Ignoring the images, restate the records below word for word.

== Information supplied ==
++++++++++++++++++++

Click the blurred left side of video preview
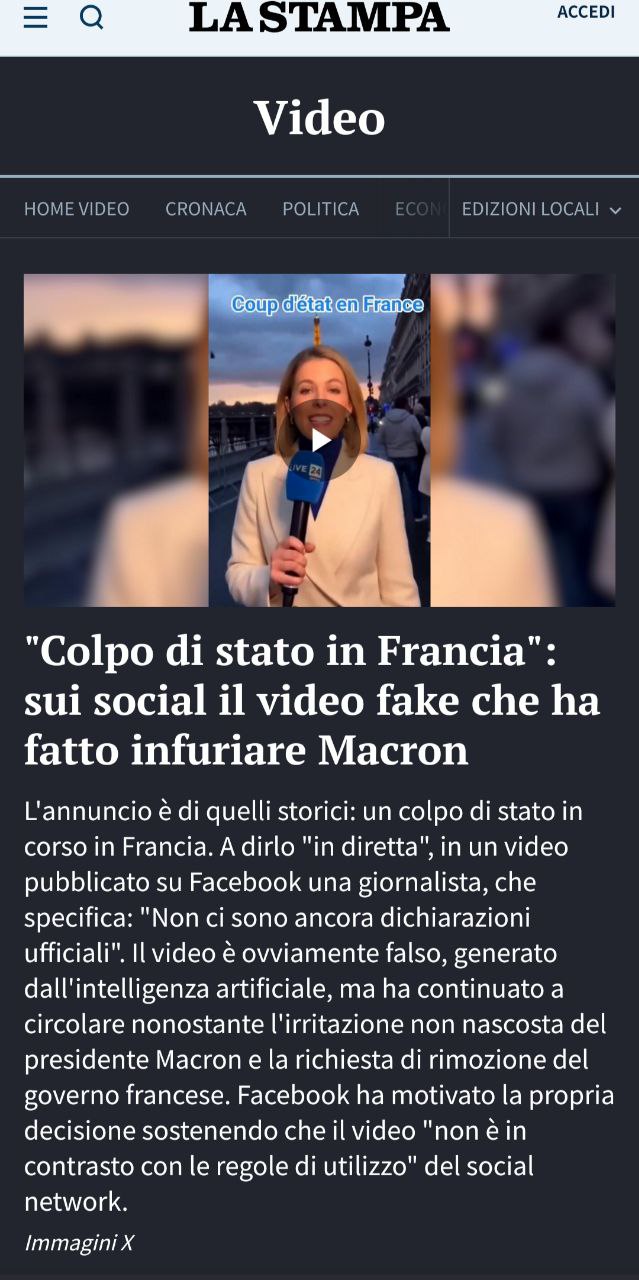 (116, 440)
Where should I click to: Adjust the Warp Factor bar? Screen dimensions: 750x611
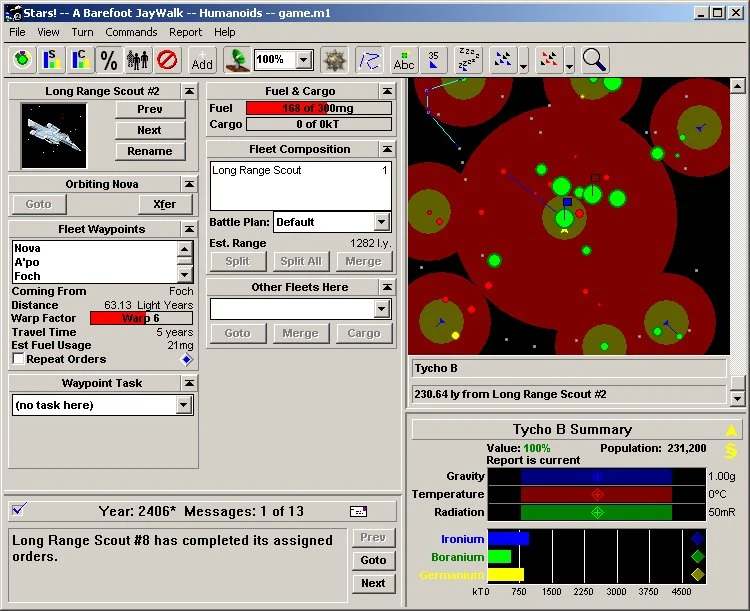coord(142,318)
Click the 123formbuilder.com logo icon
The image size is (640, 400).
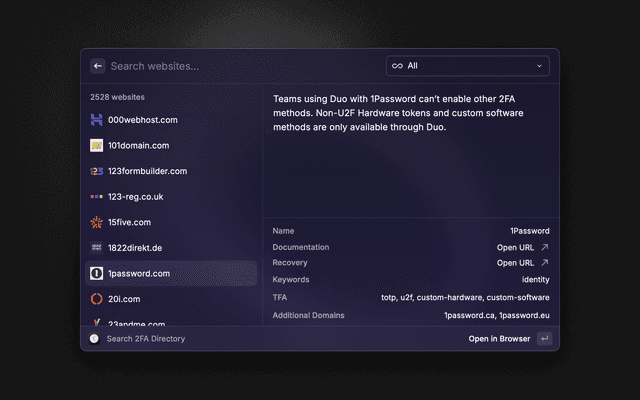coord(97,171)
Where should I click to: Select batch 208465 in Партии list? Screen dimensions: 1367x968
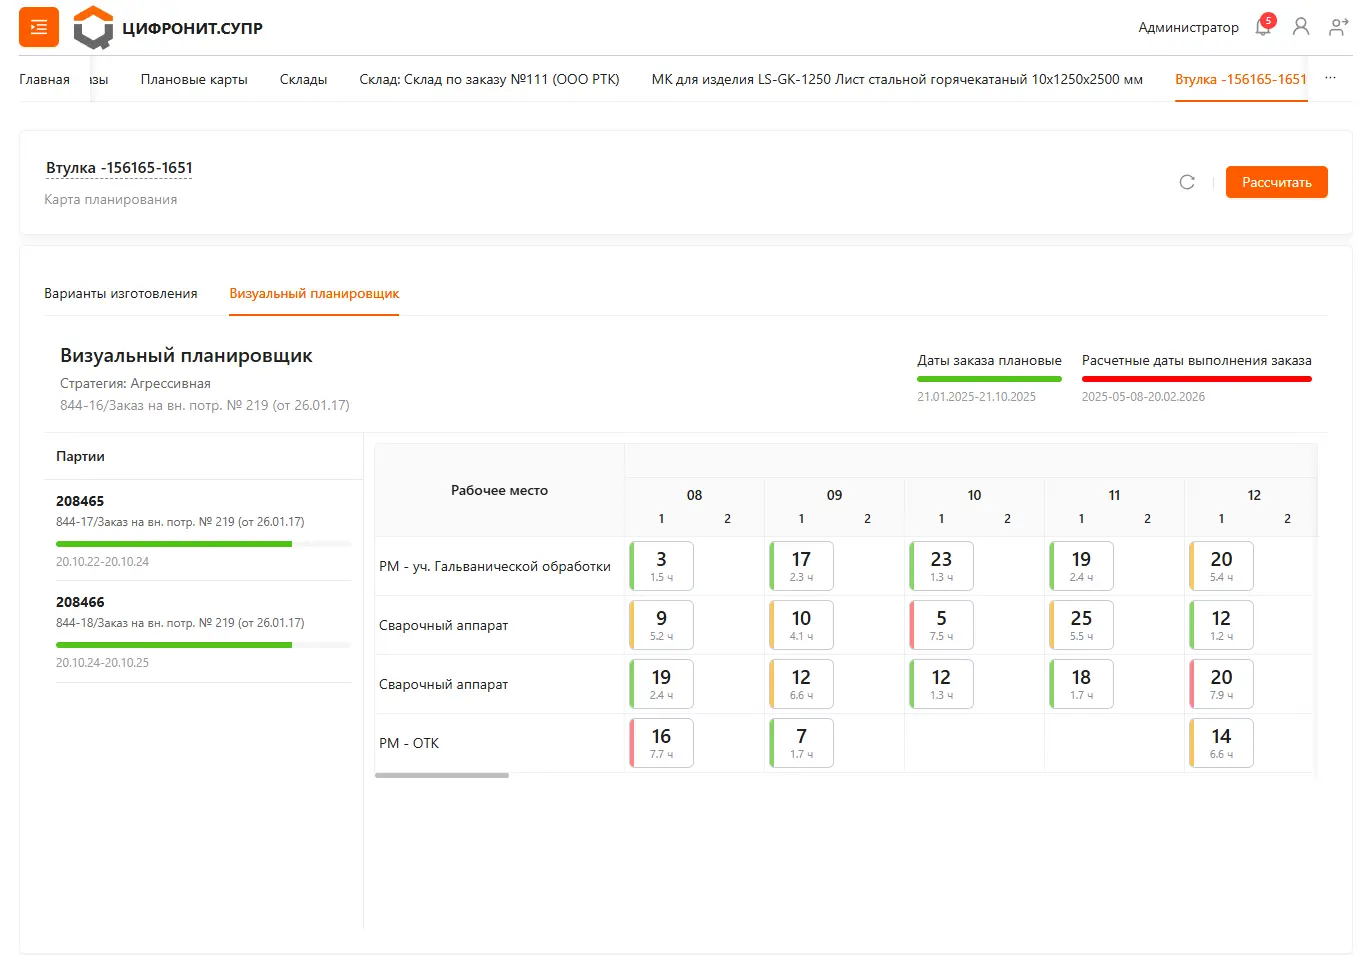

++++++++++++++++++++

== The answer ==
Click the blurred left side of video preview
 (116, 440)
Where should I click to: Adjust the Warp Factor bar? Screen dimensions: 750x611
coord(142,318)
Click the 123formbuilder.com logo icon
The image size is (640, 400).
coord(97,171)
Where should I click to: Select batch 208465 in Партии list? Screen dimensions: 1367x968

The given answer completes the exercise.